Penelitian tentang Cacing laut Siphonosoma australe-australe banyak ditemuka di wilayah Indo-Pasifik di perairan berpasir. Si China Selatan cacing laut telah lama digunakan sebagai obat tradisional untuk mengobati tuberkolosis, pengaturan fungsi lambung, dan limpa, serta pemulihan kesehatan yang disebabkan oleh patogen.

"Cacing laut di Indonesia banyak ditemukan di bagian tengah seperti Sulawesi, Maluku, Ambon, dan Banda," katanya.

Prof Sri juga meneliti potensi buah bakau (Rhizophora mucronata) yang telah ditapis aktivitasnya, yaitu sebagai antiviral, antibakteri, antioksidan, antijamur, san antiinflamasi.
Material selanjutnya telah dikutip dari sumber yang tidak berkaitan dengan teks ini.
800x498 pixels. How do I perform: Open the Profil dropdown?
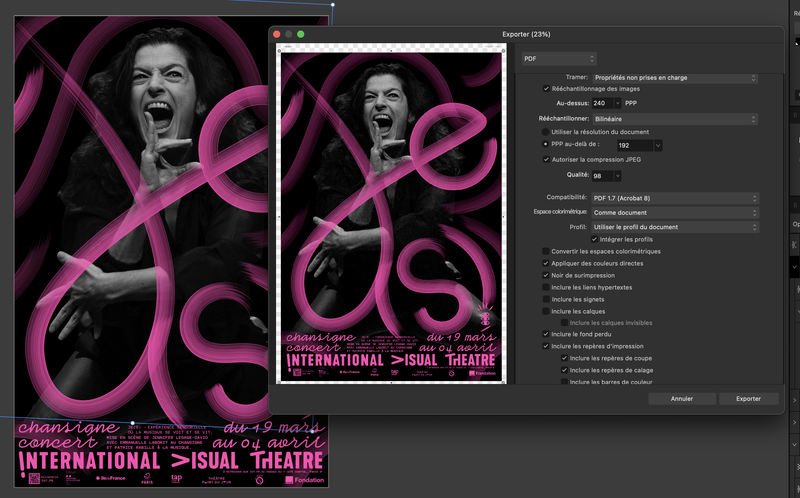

Beberapa hasil penelitian Prof Sri masuk dalam buku inovasi 109 tahun 2017, inovasi 106 tahun 2016, dan inovasi 107 tahun 2015. Ia juga memegang paten untuk pemanfaatan buah bakau sebagai pelindung aktif kulit di tahun 2016, dan tiga penelitian lainnya sedang dalam proses paten.
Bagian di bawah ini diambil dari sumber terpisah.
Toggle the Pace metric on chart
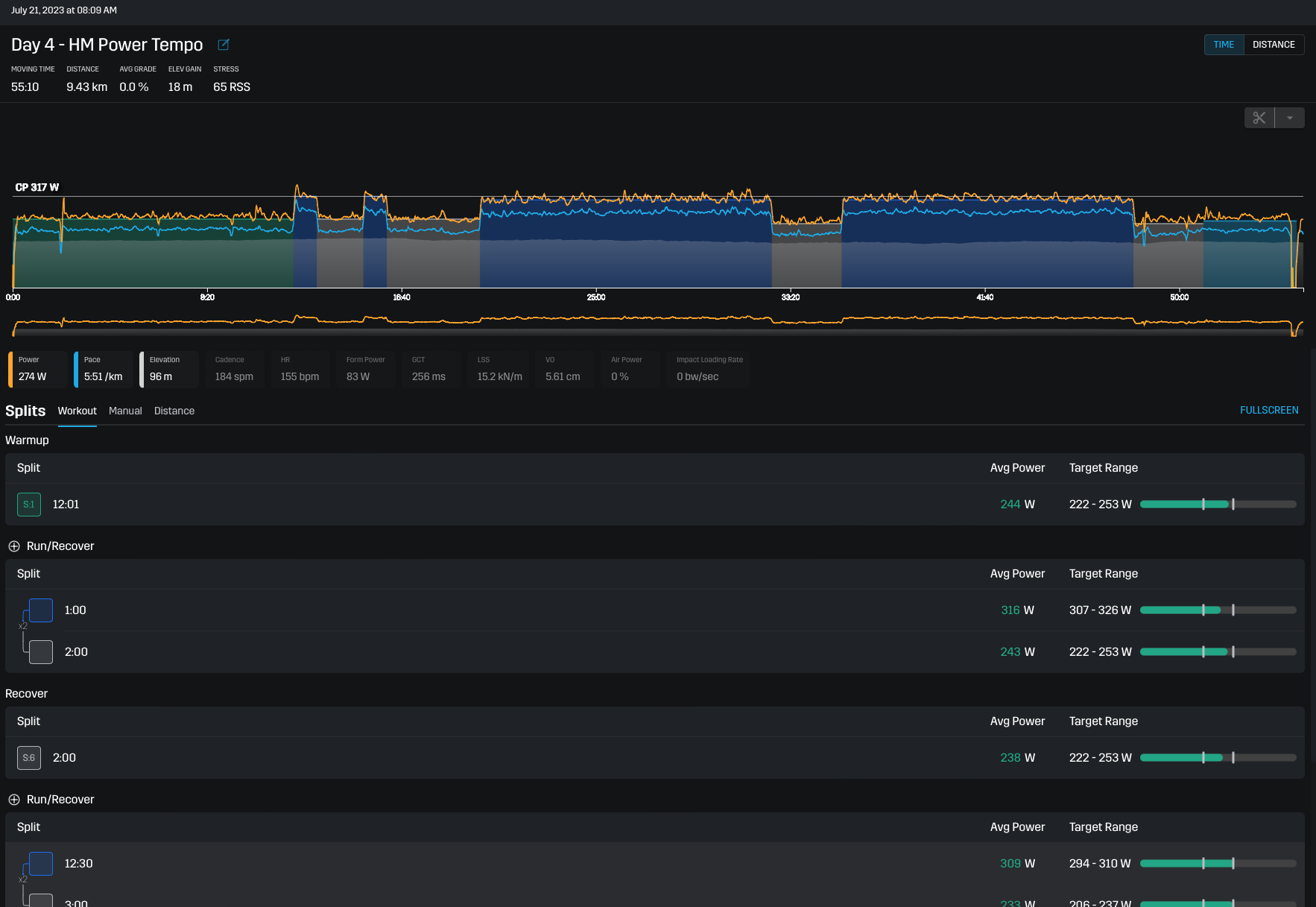pyautogui.click(x=104, y=370)
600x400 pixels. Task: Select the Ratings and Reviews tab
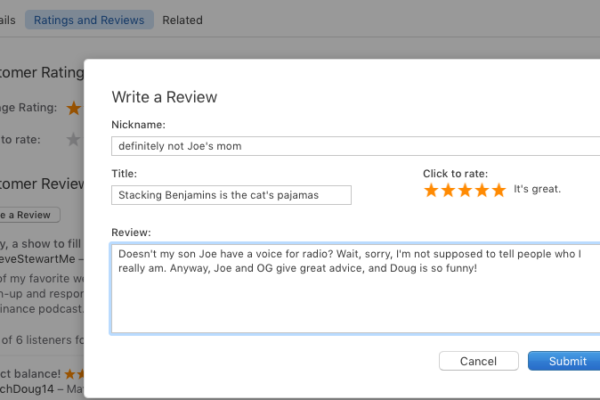tap(89, 20)
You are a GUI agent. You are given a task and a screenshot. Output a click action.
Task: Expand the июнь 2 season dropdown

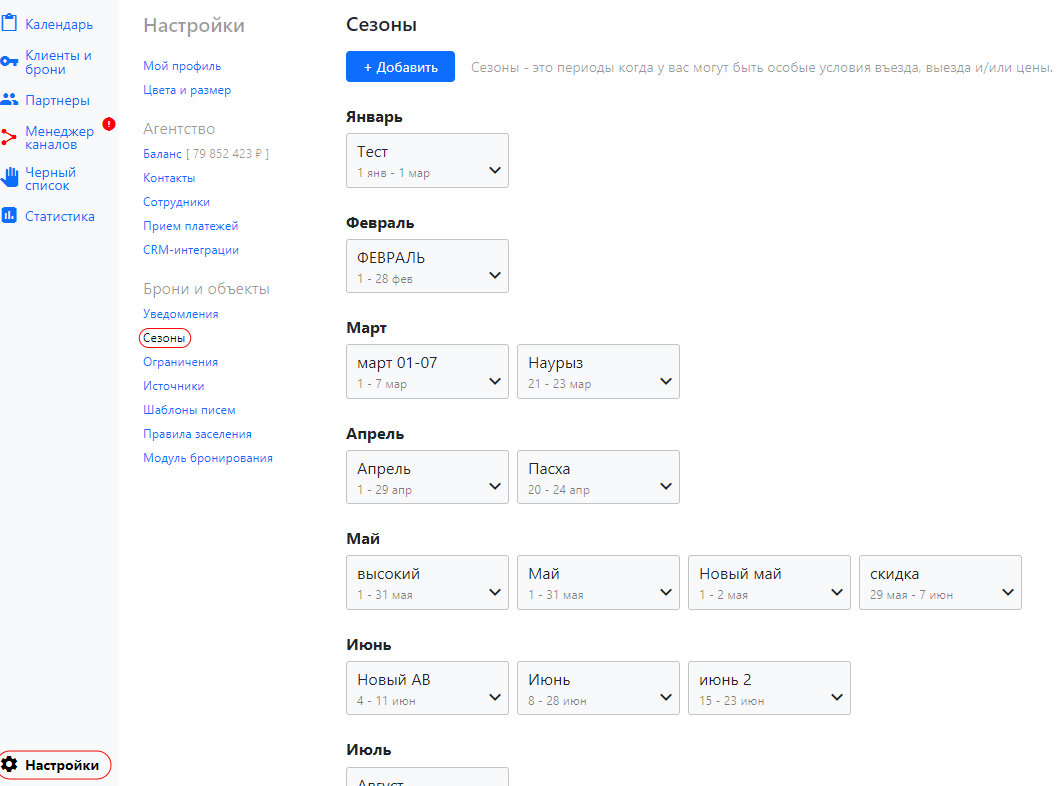point(838,698)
Prof Sri mengatakan hasil perairan Indonesia begitu potensial, di era globalisasi ini bukan hanya cukup makan, tetapi harus sehat dan aman sehingga petani dan nelayan harus bisa menyediakan bahan kebutuhan masyarakat di masa mendatang.

Ia menambahkan kemajuan perikanan dan kelautan tropik tidak hanya tergantung dari nelayan, akademisi, pebisnis, tetapi yang paling menentukan adalah pemerintah.

"Selama ini pemerintah terlalu takut kehilangan plasma nutfa tapi kebijakan dalam penggunaan belum ada, di sini ada satu mata rantai yang putus maka diperlukan kebijakan dari pemerintah," kata Sri.